We have a dataset requiring more storage than available per CPU. At the same time, our use case is not as CPU intensive. At the moment we are using 60% storage on a 10 CPU/48GB memory/96GB storage instance. Our CPU utilization is consistently under 5%.
We seem to need no more than 2 CPUs, 16GB of Memory, but need between 64GB and 96GB of storage. Our users are only using a portion of the data at a time, so a small amount of paging is almost to be expected under ideal circumstances.
How can we get an AuraDB instance with a 2 CPU/16 GB/ 96GB combination?
I just wanted to do a huge thumbs up on this post because it's a big issue for me as well. Especially if you are storing string embeddings in the Neo4j DB or any kind of real data, you end up needing HUGE storage but TINY memory and CPU. This is not an option in AuraDS and you end up needing to self-host...
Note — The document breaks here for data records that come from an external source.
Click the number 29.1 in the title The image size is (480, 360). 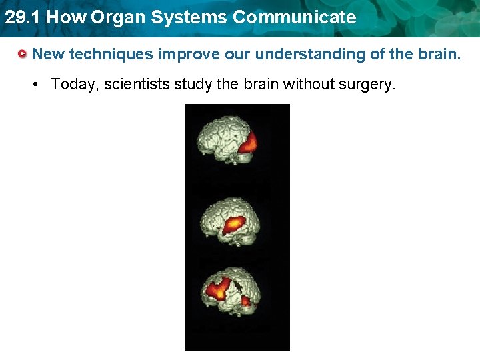[x=22, y=17]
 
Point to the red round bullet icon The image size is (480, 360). [x=23, y=54]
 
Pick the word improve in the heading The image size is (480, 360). [x=189, y=54]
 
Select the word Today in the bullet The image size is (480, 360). [x=71, y=85]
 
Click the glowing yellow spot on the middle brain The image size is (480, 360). [x=234, y=224]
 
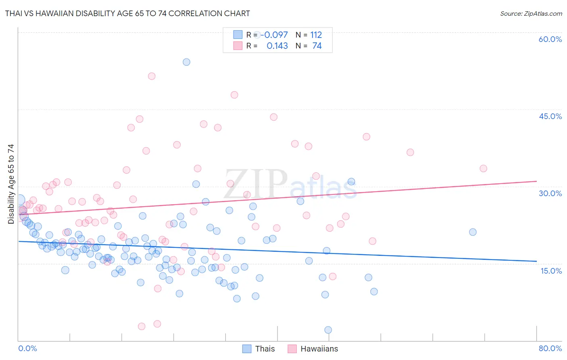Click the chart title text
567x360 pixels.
coord(127,13)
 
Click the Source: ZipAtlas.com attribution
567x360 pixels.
coord(531,13)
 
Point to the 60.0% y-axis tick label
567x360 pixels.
coord(550,39)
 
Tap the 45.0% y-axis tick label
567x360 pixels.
coord(550,116)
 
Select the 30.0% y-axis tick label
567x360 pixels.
coord(550,193)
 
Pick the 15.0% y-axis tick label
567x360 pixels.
coord(551,271)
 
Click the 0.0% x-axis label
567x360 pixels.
coord(27,348)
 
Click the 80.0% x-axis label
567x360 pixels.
coord(550,348)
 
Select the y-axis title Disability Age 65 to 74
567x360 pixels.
coord(11,184)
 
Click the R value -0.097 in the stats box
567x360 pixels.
coord(274,35)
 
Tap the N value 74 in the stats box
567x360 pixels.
coord(317,46)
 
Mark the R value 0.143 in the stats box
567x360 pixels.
coord(277,46)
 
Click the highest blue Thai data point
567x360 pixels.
coord(186,62)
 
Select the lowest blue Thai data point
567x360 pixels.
coord(328,330)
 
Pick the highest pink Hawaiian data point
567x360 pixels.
coord(152,76)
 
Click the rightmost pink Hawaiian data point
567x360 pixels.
coord(483,168)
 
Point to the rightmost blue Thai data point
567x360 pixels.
coord(473,232)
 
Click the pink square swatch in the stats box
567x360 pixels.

I shared this post with Aman Singh, the Product Manager for the self serve product. Given that Aman's goal is to ensure they are building the right thing for the right customers, this feedback should provide guidance on a use case that seems presently unsupported:
Large foundational datasets with a sparse matrix of user activity interacting with it.
We are migrating to memgraph. Resolving this issue and enabling triggers will bring us back to Neo4j.